[WHAT IS EXPECTED]:
Answer these from the VR app roundup below:
1. How many paintings does Mocove Arts VR offer?
2. How many Grandmaster AIs can you play against in Chess Ultra?
3. What is the price of the paid version of MultiVR.se?

Mocove Arts VR, from Mocove Studio

Price: $2.99 (Currently Discounted)

Mocove Arts VR welcomes you into a virtual museum where you can view legendary works of art that span different time periods. There are over 1,000 paintings and over 50 sculptures for you to view with 14 pieces of classical music accenting your experience.

Recommendation: Pretty solid escape that can serve as a bit of calming, informative tour. Great for art connoisseurs.

Chess Ultra, from Ripstone

Price: $12.99

Chess Ultra is a visual feast with 4K visuals outside of VR and a variety of ways and environments in which to experience chess. You can play against 10 Grandmaster AIs or against online opponents.

Recommendation: This is a must-have for any chess fan.

MultiVR.se, from VRider, Inc.

Price: Free

MultiVR gives you a beautiful virtual space that you can explore, settle down in, and customize with an intuitive toolbox. There are 19 environments, video players, and more to get the most of the virtual space without removing the headset (some elements limited to the paid version at $9.99).

Recommendation: Check out the free version and see if you fall in love with it before diving into the paid version.

[DATA EXCERPTS]:

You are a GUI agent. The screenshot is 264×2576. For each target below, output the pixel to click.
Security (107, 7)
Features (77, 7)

* * *

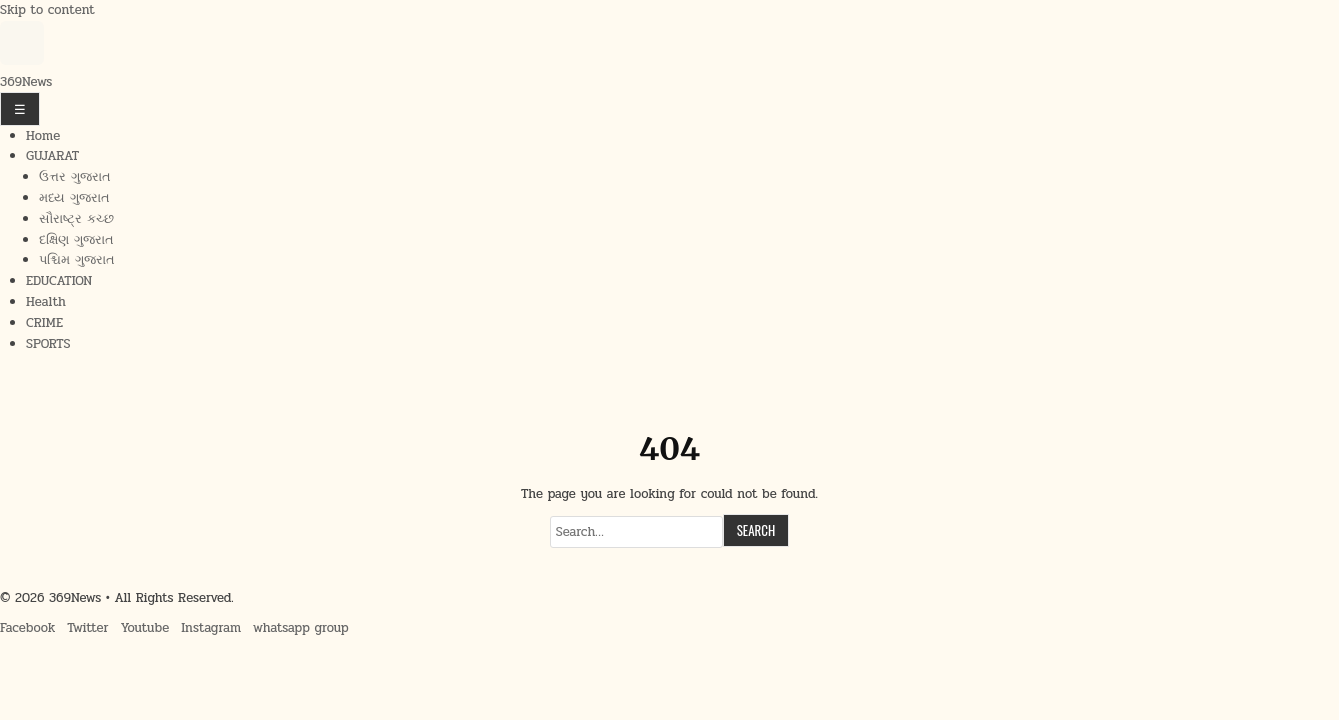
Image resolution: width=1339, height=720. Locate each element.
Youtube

[REPLY]:
1. Over 1,000
2. 10
3. $9.99